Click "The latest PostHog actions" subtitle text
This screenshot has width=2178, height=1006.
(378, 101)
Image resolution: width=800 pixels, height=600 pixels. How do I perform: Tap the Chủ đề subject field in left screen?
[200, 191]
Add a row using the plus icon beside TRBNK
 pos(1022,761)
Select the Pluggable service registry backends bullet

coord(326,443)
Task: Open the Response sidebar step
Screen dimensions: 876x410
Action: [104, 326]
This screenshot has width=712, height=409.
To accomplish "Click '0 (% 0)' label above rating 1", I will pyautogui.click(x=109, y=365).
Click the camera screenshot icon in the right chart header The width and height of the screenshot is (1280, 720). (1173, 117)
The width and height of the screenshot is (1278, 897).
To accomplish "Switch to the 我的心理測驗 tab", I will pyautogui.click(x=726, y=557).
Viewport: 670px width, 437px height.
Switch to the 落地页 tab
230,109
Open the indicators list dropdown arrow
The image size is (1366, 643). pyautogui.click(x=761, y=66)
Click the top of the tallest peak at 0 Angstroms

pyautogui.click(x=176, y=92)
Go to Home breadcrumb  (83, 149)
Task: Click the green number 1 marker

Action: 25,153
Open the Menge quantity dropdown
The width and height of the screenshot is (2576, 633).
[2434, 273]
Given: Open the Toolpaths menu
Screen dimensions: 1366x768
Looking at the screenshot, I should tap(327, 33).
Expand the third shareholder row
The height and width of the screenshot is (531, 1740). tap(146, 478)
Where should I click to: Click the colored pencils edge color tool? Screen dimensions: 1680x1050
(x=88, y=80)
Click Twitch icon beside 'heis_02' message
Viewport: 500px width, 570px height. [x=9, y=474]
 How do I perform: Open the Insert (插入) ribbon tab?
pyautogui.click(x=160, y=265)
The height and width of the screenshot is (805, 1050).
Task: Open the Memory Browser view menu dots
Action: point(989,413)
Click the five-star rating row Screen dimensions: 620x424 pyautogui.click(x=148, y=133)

== Problem description ==
The answer should be an exact reproduction of all the entries.

== Reply ==
Click "The latest PostHog actions" subtitle text
This screenshot has width=2178, height=1006.
(378, 101)
Image resolution: width=800 pixels, height=600 pixels. How do I perform: Tap the Chủ đề subject field in left screen?
[200, 191]
Add a row using the plus icon beside TRBNK
 pos(1022,761)
Select the Pluggable service registry backends bullet

coord(326,443)
Task: Open the Response sidebar step
Screen dimensions: 876x410
Action: [104, 326]
This screenshot has width=712, height=409.
To accomplish "Click '0 (% 0)' label above rating 1", I will pyautogui.click(x=109, y=365).
Click the camera screenshot icon in the right chart header The width and height of the screenshot is (1280, 720). (1173, 117)
The width and height of the screenshot is (1278, 897).
To accomplish "Switch to the 我的心理測驗 tab", I will pyautogui.click(x=726, y=557).
Viewport: 670px width, 437px height.
Switch to the 落地页 tab
230,109
Open the indicators list dropdown arrow
The image size is (1366, 643). pyautogui.click(x=761, y=66)
Click the top of the tallest peak at 0 Angstroms

pyautogui.click(x=176, y=92)
Go to Home breadcrumb  (83, 149)
Task: Click the green number 1 marker

Action: 25,153
Open the Menge quantity dropdown
The width and height of the screenshot is (2576, 633).
[2434, 273]
Given: Open the Toolpaths menu
Screen dimensions: 1366x768
Looking at the screenshot, I should tap(327, 33).
Expand the third shareholder row
The height and width of the screenshot is (531, 1740). tap(146, 478)
Where should I click to: Click the colored pencils edge color tool? Screen dimensions: 1680x1050
(x=88, y=80)
Click Twitch icon beside 'heis_02' message
Viewport: 500px width, 570px height. [x=9, y=474]
 How do I perform: Open the Insert (插入) ribbon tab?
pyautogui.click(x=160, y=265)
The height and width of the screenshot is (805, 1050).
Task: Open the Memory Browser view menu dots
Action: point(989,413)
Click the five-star rating row Screen dimensions: 620x424 pyautogui.click(x=148, y=133)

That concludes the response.